Another engagement which I had in the west about this time was to preach at the opening of the new Benedictine church at Merthyr Tydvil. Bishop Hedley and I travelled thither together from Cardiff, through a country which God made extremely pretty, with its deep glens and hills covered with bracken and heather, but which man, in search of coal, has blackened and defaced to an incredible extent: the whole district, of course, a hive of industry. Lying in bed at night, I saw through my blindless window the flames belching from a score of furnace-chimneys down the valley, and thought what it must be to spend one's life in such surroundings. A curious change to find oneself next day in the verdant environment of Cardiff Castle, where, once within the gates, one might be miles away from coalpits and from the great industrial city close by. My room was the quondam nursery, of which the walls had been charmingly decorated by the fanciful genius of William Burges (the restorer of the castle), with scenes from children's fairy stories—Jack the Giant-killer and Cinderella and Red Riding-hood and the rest, tripping round in delightful procession. The Welsh metropolis was en fête on the day of my arrival, in honour of the town having become a city, and its mayor a lord-mayor; and Lord Bute was giving a big luncheon to civic and other magnates in the beautiful banqueting hall, adorned with historic frescoes and rich stained glass. The family was smiling gently, during my visit, at the news published "from a reliable source," that my young host was to be the new Viceroy of Ireland. Another report, equally "reliable" (odious word!) published, a little later, his portrait and not very eventful biography, as that of the just-appointed Under-Foreign Secretary. Why not Lord Chancellor or Commander-in-chief at once? one was as likely as the other.

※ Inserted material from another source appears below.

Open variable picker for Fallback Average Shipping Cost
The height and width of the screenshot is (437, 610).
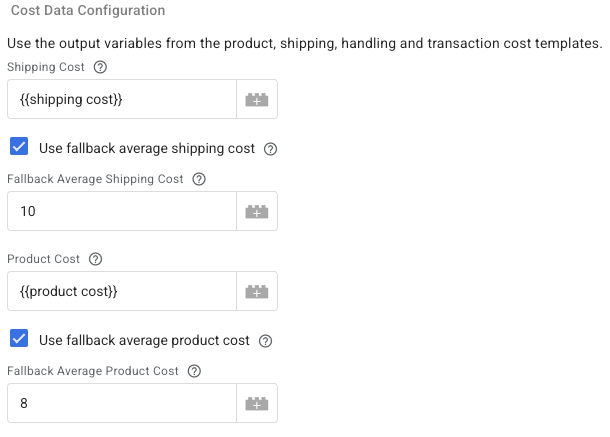(257, 211)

The reference to the commander-in-chief reminds me that the Oxford Union was honoured this (October) term by a visit from Lord Roberts, who gave us a very informing lecture, illustrated with many maps, on the N.W. frontier of India and was received by a crowded house with positive shouts of welcome.[[2]] Almost equally well received, a week later, was Lord Hugh Cecil, who had held no office in the Union in his undergraduate days, but had often since taken part in its debates. His theme on this occasion was the interminable fiscal question; and the curiously poignant and personal note in his oratory appealed, as it always did, to his youthful hearers, who supported him with their votes as well as their applause.
A little later there was a great audience in the Town Hall, to hear Joe Chamberlain inveigh against the new Government,[[3]] and preach his fiscal gospel. He was in excellent form, and looked nothing like seventy, though his long speech—his last, I think, before his great break-down—certainly aged him visibly. A little incident at the opening showed his undiminished aptitude for ready repartee. He announced his intention of treating Tariff Reform from the Imperial standpoint, adding, "I am not going to deal with the subject from the economic side"; and then, as a derisive "Yah!" broke from some disgruntled Liberals at the back of the hall, going on without a moment's hesitation—"not, however, for the reason which I see suggests itself to some of the acuter minds among my audience!"